▸ **TEXT**
___

Hairless dogs are hypoallergenic, but there are also some less obvious breeds which are good for allergy sufferers too.
The amazing looking Xoloitzcuintle, aka the Mexican Hairless
Some people think hairless dogs are beautiful, and lots of others disagree! They are certainly an acquired taste, their oddity exaggerated by the fact that you just don’t tend to see many hairless dogs around.
They have little or no dander, so tend to be good for people with allergies. They also need no brushing, although their vulnerable skin will need protecting in sunny weather. They require regular bathing to keep their skin healthy.
Miniature Schnauzer - fun-sized, full of character, and hypoallergenic
Dogs With Hypoallergenic Hair
There are plenty of dog breeds with hypoallergenic coats. It is nothing to do with the length of hair – a Boxer, for example, can cause violent symptoms in someone with a dog allergy. The culprit behind all the sneezing, wheezing and itching is dog dander (dandruff, i.e. dead skin) rather than the hair itself. More specifically, it is the type of protein in the dander.
The protein is also found in the dog’s saliva and urine, which is why a lick from a dog can cause an allergic reaction in people sensitive to it.
Hypoallergenic dogs shed very little hair, and their dander does not contain the offending protein. Wiry- and curly-haired breeds tend to be best, as their dense coats don’t allow flurries of hair and dander every time they’re caught in a draught from an open door.
the Basenji combines allergy-friendly smooth fur with great ball skills...
There are many different dogs with hypoallergenic coats, including some surprising ones such as the distinctly long-haired Afghan Hound, and the Golden retriever. The Poodle is a good choice, too, along with the various crossbreeds that include Poodle. A Labradoodle, for example, is a very safe bet.
Other hypoallergenic breeds include Basenji, Barbet, Brussels Griffon, Irish Terrier, Miniature Schnauzer, Shih Tzu, and various Terriers including the Wire-haired. Finding out whether a particular breed is going to be okay in a household with an allergy sufferer can only be done by spending time with the dog, or a different dog of the same breed. For example, some people have no problem with Yorkshire terriers, whereas others come out in hives and sneezes.

___

▸ **SUPPLIED RECORDS**

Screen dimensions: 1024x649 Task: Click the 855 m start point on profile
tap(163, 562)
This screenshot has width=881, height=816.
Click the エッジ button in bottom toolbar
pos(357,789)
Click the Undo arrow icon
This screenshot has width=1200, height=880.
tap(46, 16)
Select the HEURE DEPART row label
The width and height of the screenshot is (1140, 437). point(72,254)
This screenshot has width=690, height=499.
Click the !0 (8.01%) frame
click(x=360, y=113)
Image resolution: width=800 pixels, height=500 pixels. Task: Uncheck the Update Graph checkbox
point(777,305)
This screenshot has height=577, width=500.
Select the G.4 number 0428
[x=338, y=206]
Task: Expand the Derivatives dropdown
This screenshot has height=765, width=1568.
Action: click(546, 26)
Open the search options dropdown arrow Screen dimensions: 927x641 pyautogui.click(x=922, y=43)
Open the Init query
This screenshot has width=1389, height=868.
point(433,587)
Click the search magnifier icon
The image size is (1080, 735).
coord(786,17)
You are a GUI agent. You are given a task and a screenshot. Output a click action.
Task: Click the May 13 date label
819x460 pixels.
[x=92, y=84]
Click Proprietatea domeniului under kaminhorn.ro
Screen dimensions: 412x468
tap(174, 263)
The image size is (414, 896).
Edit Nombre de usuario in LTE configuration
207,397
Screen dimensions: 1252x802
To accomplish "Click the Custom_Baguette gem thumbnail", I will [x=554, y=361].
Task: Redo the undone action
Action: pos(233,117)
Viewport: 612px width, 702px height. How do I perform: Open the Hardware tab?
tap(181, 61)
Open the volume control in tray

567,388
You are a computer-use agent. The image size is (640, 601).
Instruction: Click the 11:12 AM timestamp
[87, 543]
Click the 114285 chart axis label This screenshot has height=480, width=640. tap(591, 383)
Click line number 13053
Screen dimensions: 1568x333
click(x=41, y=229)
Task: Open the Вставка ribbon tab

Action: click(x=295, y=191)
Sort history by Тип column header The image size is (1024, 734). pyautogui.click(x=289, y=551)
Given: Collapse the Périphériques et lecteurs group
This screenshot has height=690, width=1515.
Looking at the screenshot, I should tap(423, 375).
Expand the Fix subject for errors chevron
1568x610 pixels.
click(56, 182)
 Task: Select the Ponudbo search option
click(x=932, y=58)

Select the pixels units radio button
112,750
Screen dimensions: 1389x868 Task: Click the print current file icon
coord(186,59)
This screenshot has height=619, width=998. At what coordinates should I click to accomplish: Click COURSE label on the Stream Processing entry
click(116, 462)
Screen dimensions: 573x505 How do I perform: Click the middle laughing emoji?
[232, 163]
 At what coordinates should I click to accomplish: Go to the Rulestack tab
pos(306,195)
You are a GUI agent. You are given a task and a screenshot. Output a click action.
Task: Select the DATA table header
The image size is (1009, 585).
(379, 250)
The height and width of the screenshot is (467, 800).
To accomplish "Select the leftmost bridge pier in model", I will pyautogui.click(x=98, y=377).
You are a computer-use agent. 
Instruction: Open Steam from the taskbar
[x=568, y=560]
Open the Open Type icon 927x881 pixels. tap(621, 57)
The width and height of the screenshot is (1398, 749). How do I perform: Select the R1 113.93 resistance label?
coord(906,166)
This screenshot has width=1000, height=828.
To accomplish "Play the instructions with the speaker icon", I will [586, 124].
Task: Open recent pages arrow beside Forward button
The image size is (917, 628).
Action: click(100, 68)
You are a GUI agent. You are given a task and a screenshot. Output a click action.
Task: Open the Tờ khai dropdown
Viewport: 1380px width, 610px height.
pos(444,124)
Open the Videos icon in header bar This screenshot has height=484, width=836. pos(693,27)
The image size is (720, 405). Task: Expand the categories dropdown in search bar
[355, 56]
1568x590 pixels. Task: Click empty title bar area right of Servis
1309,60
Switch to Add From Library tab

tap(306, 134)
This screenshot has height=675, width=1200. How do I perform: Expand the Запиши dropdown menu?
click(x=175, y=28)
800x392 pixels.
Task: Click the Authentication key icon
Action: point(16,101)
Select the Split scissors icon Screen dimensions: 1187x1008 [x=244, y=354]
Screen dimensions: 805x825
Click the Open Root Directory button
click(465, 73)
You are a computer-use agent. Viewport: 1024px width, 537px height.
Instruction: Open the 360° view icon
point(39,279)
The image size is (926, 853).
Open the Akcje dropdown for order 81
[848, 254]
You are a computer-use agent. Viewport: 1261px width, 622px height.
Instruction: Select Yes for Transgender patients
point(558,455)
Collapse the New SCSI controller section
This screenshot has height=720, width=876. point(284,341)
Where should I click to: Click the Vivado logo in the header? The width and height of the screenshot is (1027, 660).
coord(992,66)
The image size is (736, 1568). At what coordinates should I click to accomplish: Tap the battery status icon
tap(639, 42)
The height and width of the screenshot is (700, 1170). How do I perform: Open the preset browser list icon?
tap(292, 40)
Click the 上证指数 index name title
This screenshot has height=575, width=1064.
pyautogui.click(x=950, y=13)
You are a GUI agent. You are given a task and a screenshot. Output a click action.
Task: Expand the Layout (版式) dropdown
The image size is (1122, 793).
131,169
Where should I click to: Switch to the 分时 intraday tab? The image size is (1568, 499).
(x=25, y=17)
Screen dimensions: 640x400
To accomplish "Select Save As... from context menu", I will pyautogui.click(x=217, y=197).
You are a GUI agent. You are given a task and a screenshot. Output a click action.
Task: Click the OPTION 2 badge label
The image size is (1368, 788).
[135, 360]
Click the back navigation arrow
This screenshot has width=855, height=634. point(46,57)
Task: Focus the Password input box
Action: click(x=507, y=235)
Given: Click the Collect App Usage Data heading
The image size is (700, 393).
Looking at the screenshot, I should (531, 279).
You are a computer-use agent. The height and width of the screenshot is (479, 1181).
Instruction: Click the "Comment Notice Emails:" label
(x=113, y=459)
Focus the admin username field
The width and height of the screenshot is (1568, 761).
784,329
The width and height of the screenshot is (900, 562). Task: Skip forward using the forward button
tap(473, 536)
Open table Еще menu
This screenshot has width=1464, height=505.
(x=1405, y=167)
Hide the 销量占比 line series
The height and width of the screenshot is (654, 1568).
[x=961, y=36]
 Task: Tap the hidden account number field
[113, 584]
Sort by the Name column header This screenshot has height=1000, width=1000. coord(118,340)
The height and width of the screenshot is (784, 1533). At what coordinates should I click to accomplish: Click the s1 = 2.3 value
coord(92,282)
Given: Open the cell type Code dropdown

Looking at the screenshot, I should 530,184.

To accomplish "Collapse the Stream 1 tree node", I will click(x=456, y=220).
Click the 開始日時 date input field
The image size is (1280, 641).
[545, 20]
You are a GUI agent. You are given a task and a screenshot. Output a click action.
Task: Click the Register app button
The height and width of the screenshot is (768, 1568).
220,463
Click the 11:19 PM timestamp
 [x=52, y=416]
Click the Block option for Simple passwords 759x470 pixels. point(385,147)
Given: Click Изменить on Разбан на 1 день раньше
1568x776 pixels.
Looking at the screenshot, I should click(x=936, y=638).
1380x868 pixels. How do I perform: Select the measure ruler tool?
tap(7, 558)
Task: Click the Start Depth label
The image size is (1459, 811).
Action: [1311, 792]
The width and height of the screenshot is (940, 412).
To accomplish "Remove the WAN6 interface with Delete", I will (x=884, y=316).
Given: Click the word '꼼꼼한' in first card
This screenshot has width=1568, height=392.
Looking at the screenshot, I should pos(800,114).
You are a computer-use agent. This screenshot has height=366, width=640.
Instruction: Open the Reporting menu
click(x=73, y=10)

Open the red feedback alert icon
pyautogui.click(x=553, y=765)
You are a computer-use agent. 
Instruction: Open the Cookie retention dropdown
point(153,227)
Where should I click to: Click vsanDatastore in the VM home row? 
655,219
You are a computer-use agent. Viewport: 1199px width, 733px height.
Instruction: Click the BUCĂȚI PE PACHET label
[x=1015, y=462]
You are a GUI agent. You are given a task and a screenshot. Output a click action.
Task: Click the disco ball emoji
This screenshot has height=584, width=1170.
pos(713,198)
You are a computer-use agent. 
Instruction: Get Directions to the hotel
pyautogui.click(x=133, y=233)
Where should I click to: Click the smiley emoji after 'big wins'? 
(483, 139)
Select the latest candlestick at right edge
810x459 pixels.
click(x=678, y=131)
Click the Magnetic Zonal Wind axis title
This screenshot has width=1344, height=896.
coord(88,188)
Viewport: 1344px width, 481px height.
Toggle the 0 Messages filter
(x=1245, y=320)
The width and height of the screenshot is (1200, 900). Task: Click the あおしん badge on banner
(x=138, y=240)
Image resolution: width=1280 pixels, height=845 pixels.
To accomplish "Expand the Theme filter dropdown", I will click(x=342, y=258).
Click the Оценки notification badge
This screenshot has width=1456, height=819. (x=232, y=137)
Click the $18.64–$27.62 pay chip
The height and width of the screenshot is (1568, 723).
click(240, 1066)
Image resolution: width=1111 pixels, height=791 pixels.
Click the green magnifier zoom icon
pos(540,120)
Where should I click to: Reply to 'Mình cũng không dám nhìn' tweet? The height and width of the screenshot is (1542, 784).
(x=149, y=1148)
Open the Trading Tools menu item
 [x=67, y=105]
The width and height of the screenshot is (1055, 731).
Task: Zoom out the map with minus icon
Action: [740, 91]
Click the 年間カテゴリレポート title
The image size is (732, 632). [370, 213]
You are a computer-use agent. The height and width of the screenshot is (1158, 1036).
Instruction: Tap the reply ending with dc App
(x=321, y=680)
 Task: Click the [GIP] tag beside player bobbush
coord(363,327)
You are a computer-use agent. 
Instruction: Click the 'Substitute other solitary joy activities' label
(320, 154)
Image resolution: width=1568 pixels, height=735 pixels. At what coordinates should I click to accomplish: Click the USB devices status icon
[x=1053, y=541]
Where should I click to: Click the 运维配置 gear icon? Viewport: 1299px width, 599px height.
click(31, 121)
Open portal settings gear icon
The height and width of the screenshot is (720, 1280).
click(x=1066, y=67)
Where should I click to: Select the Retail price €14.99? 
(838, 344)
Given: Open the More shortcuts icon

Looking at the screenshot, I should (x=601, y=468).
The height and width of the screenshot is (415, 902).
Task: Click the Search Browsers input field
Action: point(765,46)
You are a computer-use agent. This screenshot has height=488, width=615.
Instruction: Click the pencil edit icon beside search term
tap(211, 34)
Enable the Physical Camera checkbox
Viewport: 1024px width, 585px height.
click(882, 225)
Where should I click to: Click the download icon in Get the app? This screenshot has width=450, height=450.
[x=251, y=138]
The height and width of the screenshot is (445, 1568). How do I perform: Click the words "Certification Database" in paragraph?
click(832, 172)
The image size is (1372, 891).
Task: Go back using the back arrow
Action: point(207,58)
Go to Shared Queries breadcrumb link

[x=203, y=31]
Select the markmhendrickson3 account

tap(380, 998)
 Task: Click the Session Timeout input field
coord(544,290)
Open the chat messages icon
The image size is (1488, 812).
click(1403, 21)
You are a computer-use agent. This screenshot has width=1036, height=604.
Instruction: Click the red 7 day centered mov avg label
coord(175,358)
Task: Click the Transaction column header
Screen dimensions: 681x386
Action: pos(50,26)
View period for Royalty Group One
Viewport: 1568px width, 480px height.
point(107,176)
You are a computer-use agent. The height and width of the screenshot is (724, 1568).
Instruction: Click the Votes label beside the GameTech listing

___

▸ **THE PROBLEM**
From the text on hypoallergenic dogs above, write out word for word the passage that begins at "The protein is" and stops after "very safe bet.".

▸ **SOLUTION**
The protein is also found in the dog’s saliva and urine, which is why a lick from a dog can cause an allergic reaction in people sensitive to it.
Hypoallergenic dogs shed very little hair, and their dander does not contain the offending protein. Wiry- and curly-haired breeds tend to be best, as their dense coats don’t allow flurries of hair and dander every time they’re caught in a draught from an open door.
the Basenji combines allergy-friendly smooth fur with great ball skills...
There are many different dogs with hypoallergenic coats, including some surprising ones such as the distinctly long-haired Afghan Hound, and the Golden retriever. The Poodle is a good choice, too, along with the various crossbreeds that include Poodle. A Labradoodle, for example, is a very safe bet.